I could have done like many professors and just labored on without a book, but that’s also sort of not fair to the students. The students like to be able to review material at home.
BOB GARFIELD:
For this to have any significance as kind of an economic experiment, it would presume that there are other people like you who are willing to invest two or three or fours years of their life writing a textbook for no remuneration.
R. PRESTON McAFEE:
I think it’s pretty well known that the business of professors is the creation and dissemination of knowledge, and I'm no exception. I do a fair amount of research, which I then, like almost every professor in America, give away free.
Here, I felt that I could have a bigger impact creating a textbook than in writing more academic papers to be published in ivory tower sort of journals. So I looked at this as being what will give the largest impact for me and for Caltech, who pays my salary.
And I actually, before embarking on the project, went and talked to the person in charge of social sciences and said this is my thinking. Do you agree? And the answer was, absolutely.
BOB GARFIELD:
As you say, your bosses at Caltech have said if you want to invest your energies in a textbook that is great. I'm curious, though, what happens should some commercial publisher want to buy your book and distribute it the traditional way?
R. PRESTON McAFEE:
I've licensed my book under the Creative Commons License, which means for the rest of time it’s available to anyone else to pick up and edit and produce a new version and use as they see fit, provided they themselves obey the Creative Commons License, which means non-commercial use. That is, they can't make a profit off it.
I've actually been approached by a publisher who talked about quite large amounts of money, but in the end I decided to leave it as it is. In fact, because I've issued it on the Creative Commons License, that actually binds me.
BOB GARFIELD:
Now, one of the ironies of all of this is that you’re not some sort of Bolshevik economist. You believe in the marketplace, and yet you’re subverting it here. What’s going on?
R. PRESTON McAFEE:
Well, I don't view this as subversion of the marketplace.
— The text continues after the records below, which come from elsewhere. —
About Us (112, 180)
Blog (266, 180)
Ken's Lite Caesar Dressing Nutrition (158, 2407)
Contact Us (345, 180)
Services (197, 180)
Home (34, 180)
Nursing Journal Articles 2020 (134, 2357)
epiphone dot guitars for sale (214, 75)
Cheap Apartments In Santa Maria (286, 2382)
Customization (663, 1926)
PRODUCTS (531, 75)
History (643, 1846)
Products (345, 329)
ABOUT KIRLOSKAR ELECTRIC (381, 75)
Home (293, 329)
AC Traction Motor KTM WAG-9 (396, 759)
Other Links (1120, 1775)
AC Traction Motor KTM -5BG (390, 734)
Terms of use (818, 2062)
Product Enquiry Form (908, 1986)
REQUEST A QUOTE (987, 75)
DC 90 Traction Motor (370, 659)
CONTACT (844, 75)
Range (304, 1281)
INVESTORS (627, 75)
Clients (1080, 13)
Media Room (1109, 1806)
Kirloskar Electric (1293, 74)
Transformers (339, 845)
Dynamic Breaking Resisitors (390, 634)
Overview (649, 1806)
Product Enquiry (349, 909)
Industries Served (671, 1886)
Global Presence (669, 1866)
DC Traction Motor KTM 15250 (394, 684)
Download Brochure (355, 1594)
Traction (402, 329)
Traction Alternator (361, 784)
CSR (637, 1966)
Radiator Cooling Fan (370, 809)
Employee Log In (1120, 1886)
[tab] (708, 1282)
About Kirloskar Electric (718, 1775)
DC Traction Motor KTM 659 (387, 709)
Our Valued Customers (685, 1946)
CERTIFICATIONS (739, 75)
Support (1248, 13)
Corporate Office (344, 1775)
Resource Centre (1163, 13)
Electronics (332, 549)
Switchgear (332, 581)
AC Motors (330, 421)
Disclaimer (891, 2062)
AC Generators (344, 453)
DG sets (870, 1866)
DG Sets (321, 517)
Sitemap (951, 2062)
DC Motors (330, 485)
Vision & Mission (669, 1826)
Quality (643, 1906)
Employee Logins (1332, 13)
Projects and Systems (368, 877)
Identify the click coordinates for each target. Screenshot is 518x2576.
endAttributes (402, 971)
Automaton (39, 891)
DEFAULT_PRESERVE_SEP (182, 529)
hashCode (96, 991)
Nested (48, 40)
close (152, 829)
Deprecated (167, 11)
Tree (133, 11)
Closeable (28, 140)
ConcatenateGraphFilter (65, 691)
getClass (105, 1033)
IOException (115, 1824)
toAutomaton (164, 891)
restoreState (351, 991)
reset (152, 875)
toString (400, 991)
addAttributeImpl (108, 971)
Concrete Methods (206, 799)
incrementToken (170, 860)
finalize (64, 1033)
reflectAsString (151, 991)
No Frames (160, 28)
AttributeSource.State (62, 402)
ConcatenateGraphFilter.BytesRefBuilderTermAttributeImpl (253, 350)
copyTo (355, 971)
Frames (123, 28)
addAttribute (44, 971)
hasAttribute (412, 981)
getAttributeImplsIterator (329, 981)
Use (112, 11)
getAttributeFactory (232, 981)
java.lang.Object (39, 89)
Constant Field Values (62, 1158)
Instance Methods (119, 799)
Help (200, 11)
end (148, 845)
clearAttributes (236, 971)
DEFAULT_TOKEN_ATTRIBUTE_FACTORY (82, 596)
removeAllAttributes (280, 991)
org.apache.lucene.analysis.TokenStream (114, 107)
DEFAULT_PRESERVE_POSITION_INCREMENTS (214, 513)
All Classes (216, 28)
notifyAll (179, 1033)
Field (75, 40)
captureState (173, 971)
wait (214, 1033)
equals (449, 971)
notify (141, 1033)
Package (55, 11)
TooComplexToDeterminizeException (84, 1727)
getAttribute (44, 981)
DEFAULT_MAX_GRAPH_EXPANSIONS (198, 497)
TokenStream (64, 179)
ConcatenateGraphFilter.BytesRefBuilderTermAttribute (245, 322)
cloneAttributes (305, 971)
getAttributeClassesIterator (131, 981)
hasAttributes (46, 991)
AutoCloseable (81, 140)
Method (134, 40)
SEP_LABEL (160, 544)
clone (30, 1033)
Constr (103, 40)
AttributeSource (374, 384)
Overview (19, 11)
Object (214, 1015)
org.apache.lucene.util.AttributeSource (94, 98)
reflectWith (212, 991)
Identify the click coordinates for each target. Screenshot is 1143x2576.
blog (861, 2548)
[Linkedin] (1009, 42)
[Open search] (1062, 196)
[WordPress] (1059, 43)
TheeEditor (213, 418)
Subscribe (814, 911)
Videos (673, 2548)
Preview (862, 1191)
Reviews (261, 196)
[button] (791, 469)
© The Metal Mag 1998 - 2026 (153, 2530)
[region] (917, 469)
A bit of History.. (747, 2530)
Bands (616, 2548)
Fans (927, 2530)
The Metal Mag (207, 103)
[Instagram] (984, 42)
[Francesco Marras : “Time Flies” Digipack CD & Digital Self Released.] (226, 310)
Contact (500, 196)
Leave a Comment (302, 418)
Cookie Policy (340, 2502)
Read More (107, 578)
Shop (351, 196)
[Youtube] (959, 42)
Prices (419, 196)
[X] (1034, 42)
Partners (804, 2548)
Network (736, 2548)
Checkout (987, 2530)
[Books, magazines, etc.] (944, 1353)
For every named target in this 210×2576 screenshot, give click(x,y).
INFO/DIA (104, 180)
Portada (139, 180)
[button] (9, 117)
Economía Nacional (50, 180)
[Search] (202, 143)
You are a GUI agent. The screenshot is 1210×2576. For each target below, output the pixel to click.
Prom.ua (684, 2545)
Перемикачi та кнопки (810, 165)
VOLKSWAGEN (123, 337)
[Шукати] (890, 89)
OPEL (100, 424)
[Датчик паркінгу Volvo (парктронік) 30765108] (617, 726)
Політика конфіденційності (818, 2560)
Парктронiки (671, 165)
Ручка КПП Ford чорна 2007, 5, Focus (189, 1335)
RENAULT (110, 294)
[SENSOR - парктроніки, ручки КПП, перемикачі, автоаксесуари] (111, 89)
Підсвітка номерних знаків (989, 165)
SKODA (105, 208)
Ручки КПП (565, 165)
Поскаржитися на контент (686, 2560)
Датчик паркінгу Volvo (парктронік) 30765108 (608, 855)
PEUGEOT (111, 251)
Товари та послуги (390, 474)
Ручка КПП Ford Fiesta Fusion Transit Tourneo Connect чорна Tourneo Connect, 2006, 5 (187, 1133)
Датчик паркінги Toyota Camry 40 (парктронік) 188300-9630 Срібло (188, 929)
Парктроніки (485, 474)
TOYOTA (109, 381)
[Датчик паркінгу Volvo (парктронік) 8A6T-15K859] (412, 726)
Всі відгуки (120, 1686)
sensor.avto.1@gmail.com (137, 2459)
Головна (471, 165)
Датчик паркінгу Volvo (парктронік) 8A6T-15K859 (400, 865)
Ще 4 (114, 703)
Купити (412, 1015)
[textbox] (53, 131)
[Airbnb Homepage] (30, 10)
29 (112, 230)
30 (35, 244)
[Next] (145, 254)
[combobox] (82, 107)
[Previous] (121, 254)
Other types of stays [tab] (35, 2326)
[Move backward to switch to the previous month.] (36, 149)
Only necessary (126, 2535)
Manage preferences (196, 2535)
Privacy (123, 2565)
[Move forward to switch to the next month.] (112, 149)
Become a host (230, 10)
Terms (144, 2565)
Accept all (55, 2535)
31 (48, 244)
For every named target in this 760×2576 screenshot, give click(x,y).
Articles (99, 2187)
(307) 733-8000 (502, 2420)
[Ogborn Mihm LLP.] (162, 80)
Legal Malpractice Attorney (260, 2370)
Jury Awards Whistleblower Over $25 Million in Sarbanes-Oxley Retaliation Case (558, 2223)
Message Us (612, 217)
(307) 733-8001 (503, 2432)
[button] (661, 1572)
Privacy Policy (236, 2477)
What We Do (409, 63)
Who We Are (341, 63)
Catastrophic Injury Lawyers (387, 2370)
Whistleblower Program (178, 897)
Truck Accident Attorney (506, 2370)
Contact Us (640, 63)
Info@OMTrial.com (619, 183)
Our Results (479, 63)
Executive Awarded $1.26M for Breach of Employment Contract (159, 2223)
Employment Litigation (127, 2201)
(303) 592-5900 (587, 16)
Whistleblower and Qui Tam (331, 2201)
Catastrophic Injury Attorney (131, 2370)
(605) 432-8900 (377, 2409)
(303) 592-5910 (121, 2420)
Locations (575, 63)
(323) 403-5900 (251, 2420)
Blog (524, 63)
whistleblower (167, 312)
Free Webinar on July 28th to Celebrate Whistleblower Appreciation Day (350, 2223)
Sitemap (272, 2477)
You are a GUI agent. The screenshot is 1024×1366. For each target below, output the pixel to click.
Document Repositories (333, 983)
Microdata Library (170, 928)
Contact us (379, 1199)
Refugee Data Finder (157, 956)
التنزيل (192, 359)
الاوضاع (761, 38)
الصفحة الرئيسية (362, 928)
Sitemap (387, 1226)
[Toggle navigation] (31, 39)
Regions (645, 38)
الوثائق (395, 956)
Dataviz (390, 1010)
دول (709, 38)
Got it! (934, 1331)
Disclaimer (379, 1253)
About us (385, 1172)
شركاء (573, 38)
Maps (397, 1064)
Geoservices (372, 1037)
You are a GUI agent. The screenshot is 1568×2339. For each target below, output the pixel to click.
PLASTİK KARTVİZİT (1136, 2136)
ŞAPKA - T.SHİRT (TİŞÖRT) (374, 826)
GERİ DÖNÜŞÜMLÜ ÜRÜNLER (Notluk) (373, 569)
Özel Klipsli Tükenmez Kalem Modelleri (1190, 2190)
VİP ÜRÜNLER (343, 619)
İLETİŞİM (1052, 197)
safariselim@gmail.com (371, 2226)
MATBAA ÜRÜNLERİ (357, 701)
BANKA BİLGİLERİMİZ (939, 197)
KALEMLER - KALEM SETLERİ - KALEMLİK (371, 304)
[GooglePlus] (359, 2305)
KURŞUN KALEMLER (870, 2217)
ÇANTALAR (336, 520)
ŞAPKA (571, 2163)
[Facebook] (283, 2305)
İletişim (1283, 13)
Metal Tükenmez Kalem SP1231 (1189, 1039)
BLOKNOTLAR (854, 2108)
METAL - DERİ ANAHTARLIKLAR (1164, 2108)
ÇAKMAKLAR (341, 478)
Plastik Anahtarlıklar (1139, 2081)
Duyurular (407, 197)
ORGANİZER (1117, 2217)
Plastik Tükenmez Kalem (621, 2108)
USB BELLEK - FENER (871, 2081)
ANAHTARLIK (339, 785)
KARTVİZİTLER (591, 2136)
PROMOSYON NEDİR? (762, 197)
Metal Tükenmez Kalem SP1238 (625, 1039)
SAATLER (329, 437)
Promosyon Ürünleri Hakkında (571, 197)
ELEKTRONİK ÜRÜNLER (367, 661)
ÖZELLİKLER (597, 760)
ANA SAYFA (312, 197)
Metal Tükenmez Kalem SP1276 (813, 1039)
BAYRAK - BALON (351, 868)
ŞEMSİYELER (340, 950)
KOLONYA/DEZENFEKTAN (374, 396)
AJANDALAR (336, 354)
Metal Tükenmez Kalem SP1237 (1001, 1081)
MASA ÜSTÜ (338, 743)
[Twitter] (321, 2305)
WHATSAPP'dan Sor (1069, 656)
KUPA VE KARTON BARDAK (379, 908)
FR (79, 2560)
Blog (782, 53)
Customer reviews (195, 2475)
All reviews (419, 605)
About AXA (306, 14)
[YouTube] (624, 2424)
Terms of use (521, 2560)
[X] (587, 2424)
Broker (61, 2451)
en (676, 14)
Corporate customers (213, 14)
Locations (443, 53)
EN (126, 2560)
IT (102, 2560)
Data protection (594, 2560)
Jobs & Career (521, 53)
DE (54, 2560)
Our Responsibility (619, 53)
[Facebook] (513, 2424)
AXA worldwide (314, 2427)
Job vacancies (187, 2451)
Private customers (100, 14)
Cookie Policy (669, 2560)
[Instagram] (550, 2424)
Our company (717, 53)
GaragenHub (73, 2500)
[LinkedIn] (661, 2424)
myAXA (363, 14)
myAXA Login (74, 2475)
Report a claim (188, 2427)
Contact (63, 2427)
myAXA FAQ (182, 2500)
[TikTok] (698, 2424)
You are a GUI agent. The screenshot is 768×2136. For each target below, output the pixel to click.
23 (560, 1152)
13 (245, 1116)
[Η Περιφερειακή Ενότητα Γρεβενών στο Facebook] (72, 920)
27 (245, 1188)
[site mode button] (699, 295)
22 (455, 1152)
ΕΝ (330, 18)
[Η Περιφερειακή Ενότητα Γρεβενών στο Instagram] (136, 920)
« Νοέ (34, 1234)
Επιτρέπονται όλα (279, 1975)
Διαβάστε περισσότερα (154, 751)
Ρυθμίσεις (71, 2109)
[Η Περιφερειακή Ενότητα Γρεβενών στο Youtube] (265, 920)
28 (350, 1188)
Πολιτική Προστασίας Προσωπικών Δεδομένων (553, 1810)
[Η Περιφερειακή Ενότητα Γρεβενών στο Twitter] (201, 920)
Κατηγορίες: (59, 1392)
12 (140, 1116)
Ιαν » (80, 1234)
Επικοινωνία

I view this as providing a product that the marketplace very much needs, and I'm hopeful that the market will respond and adopt it.
One of the things I had hoped for, but has not really come to pass, was that people would say, yeah, I like McAfee’s book okay, but, you know, I think I can do it better, and that they would then create their own version of it which was superior.
And that kind of competition, taking and building on the base or the framework that I've laid, would produce a book that was truly superior because there were 20 different versions tuned to 20 different audiences. And that’s the business model that I think will truly challenge the commercial publishers.
BOB GARFIELD:
Well I have no doubts that Introduction to Economic Analysis is a pageturner but, if you have no objections, I think I'm just going to wait for the movie.
R. PRESTON McAFEE:
[LAUGHS] Well, there is a podcast, although it’s pretty hard to follow. [BOB LAUGHS] It’s not likely to be a movie.
BOB GARFIELD:
Preston, thank you very much.
R. PRESTON McAFEE:
Thank you.
BOB GARFIELD:
R. Preston McAfee is the J. Stanley Johnson Professor of Business, Economics and Management at Caltech.